(Text and element pointing rows)

_ _ _ _

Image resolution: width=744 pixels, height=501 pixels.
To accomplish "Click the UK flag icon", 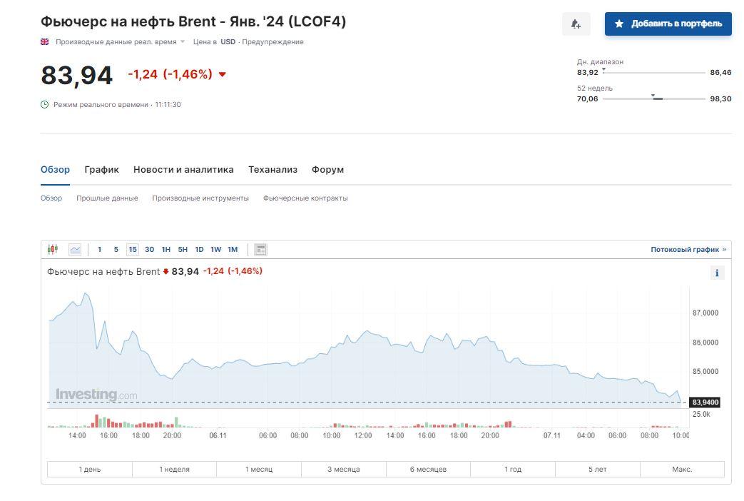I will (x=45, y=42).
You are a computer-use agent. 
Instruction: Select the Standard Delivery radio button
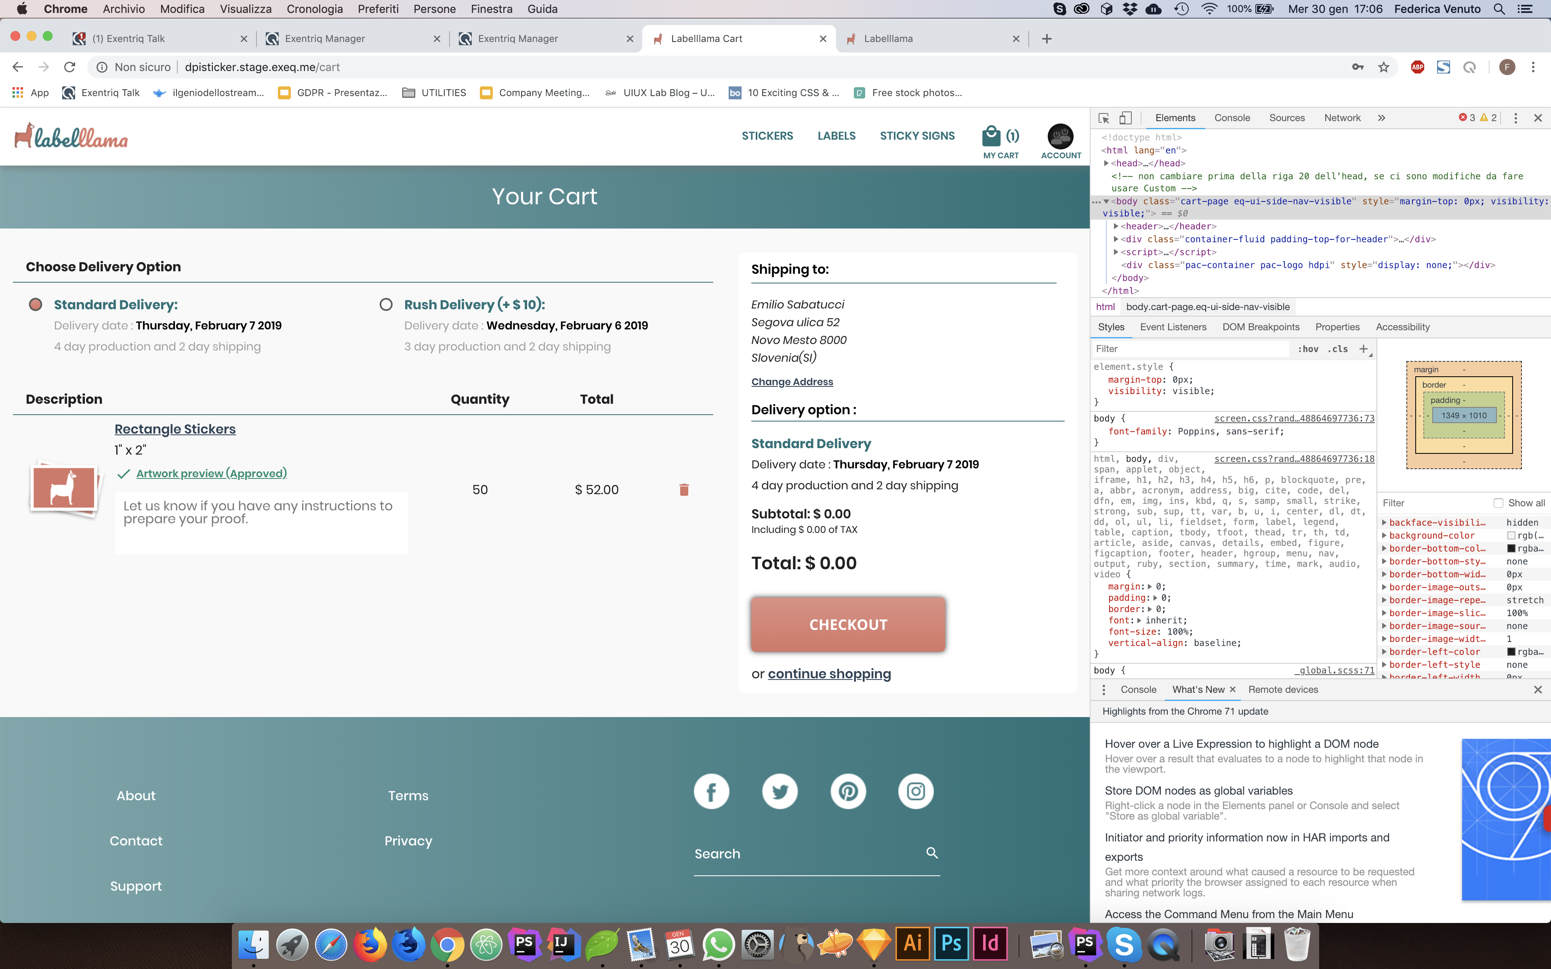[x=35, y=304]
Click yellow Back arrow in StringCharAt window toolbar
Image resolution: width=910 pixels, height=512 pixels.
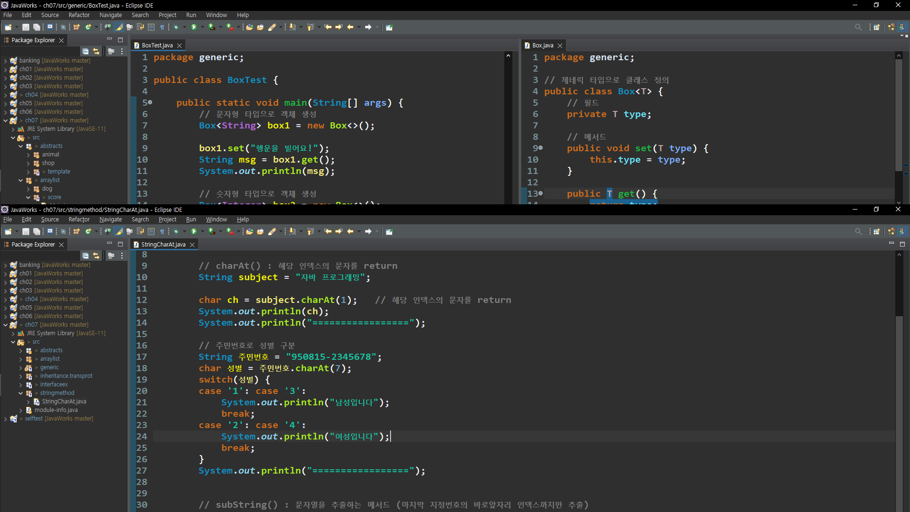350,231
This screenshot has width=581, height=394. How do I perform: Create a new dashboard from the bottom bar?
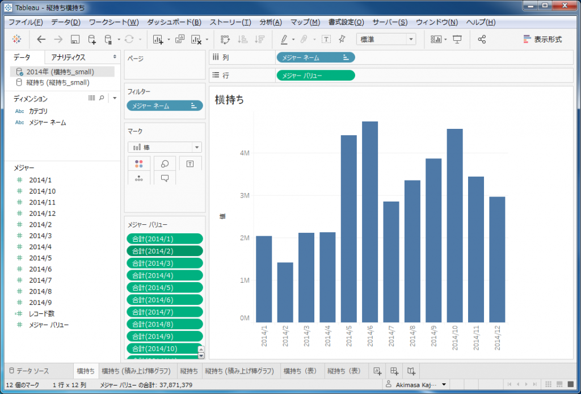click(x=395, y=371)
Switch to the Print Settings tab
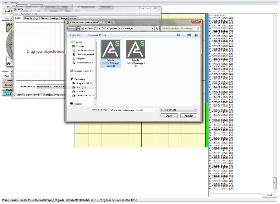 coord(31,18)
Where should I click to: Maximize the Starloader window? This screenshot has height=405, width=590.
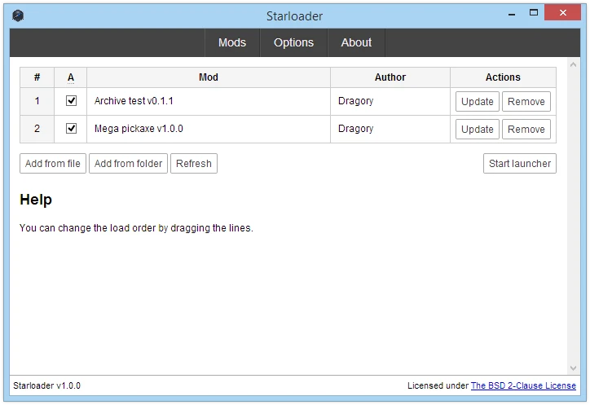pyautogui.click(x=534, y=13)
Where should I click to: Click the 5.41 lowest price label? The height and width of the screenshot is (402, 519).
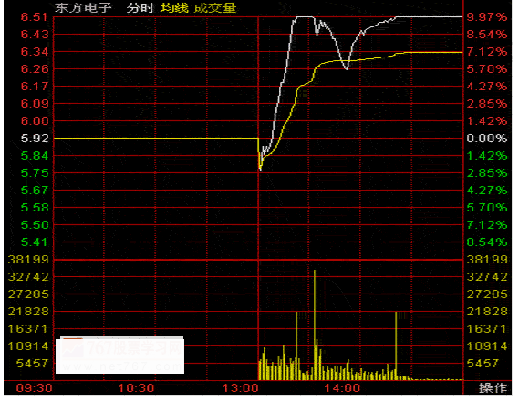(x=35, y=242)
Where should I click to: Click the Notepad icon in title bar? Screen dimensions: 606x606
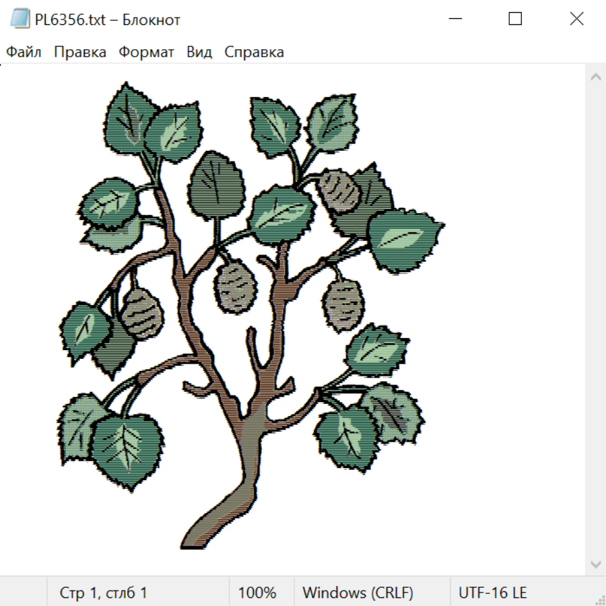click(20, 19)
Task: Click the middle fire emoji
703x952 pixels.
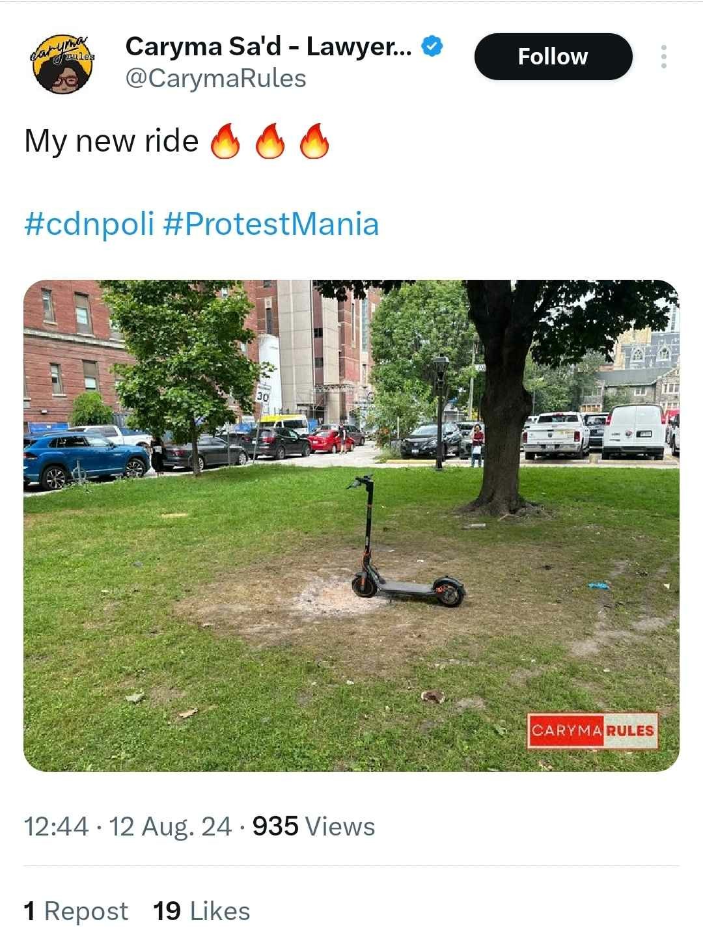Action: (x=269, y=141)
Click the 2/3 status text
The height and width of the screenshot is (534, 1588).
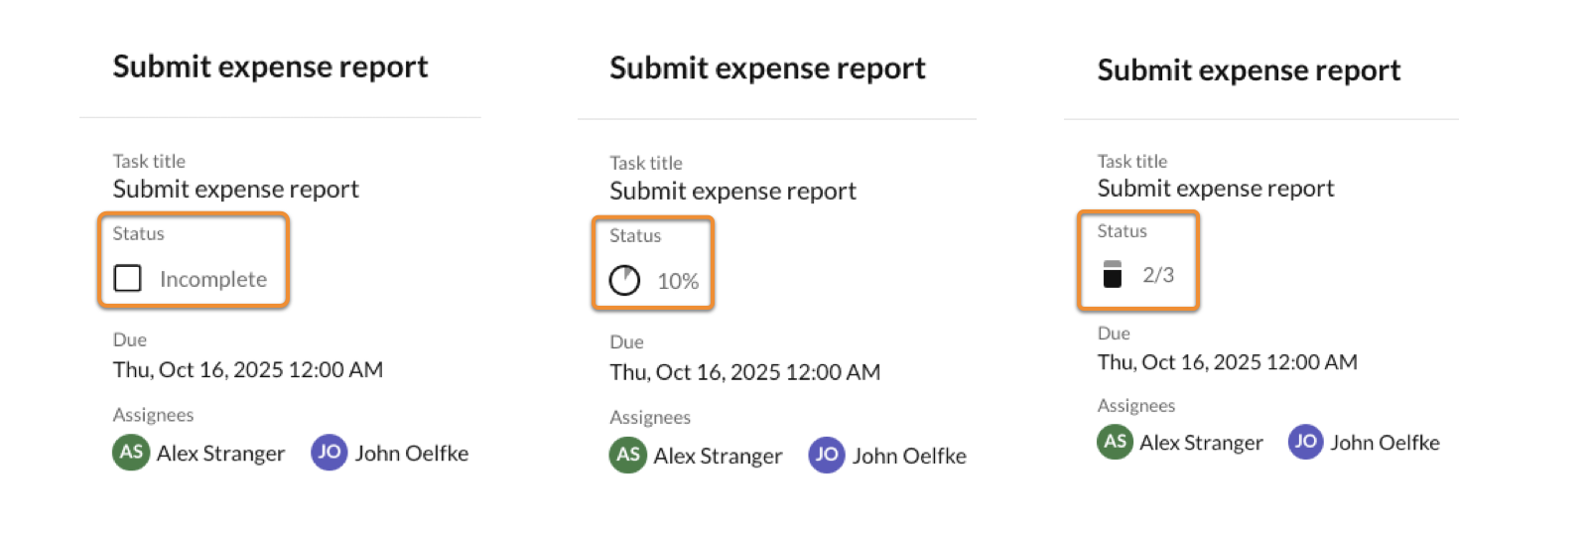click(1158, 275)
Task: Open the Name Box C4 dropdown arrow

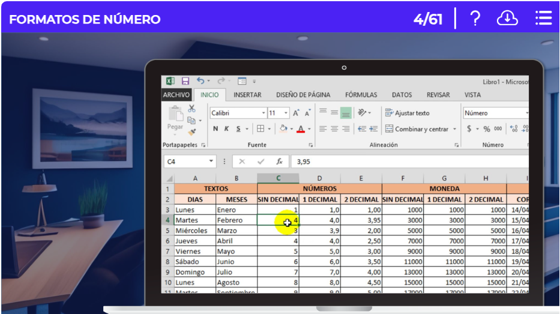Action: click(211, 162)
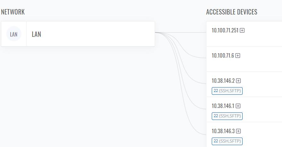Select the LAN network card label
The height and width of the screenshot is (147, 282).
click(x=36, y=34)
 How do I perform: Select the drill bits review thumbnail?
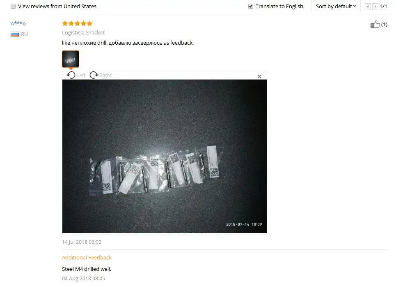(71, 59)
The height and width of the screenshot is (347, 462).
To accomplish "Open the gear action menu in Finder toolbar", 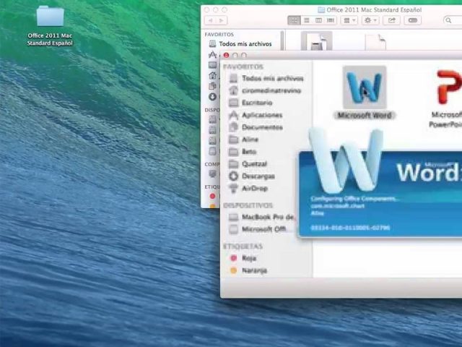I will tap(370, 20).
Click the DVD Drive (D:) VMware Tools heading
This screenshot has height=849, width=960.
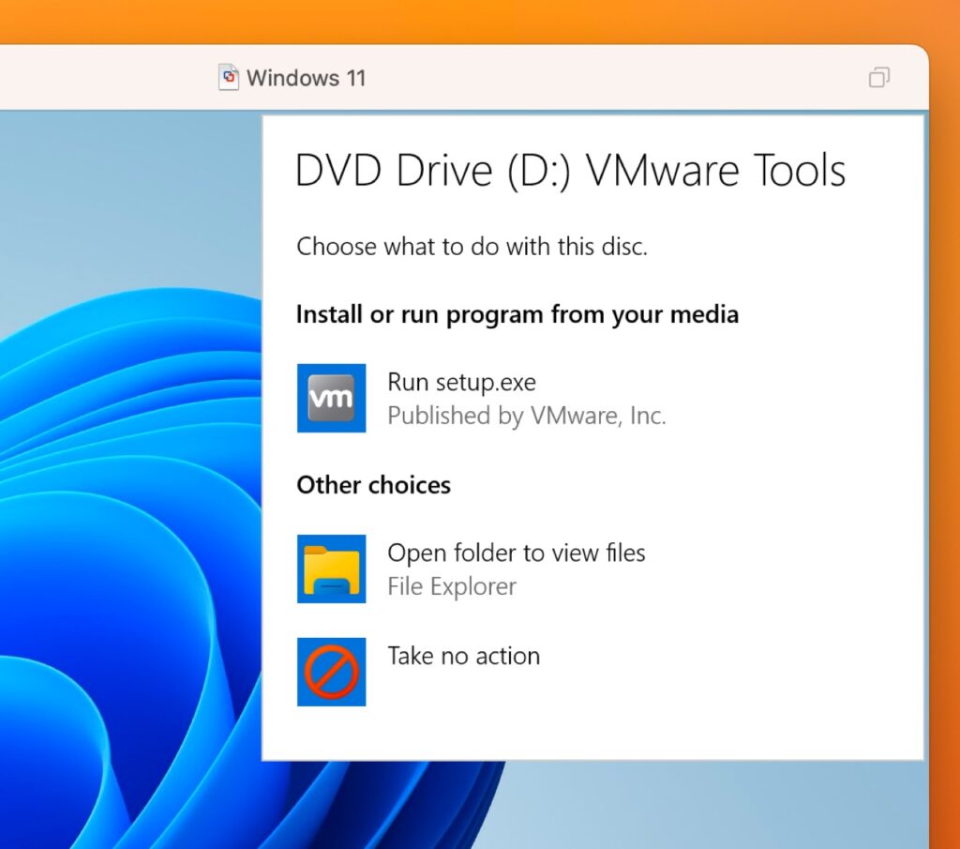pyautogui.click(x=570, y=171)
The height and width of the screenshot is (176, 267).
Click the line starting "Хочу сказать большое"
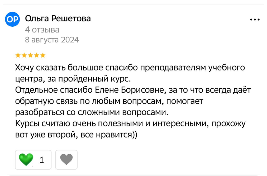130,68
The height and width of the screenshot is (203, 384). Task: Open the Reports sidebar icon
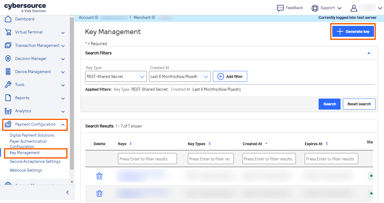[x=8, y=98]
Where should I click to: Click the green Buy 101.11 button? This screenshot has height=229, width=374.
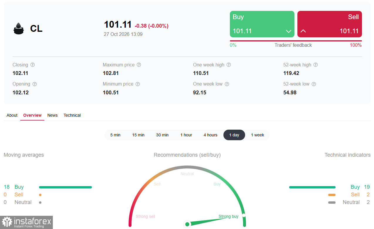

_ _ _ _

**SHORT EXERCISE**. Copy out every line of the rows above that contains the string "This", matching case exactly.

**TASK OUTPUT**.
This screenshot has width=581, height=394. How do I perform: Create a new dashboard from the bottom bar?
Where should I click to: Maximize the Starloader window? This screenshot has height=405, width=590.
This screenshot has height=849, width=960.
Where should I click to: Click the green Buy 101.11 button? This screenshot has height=229, width=374.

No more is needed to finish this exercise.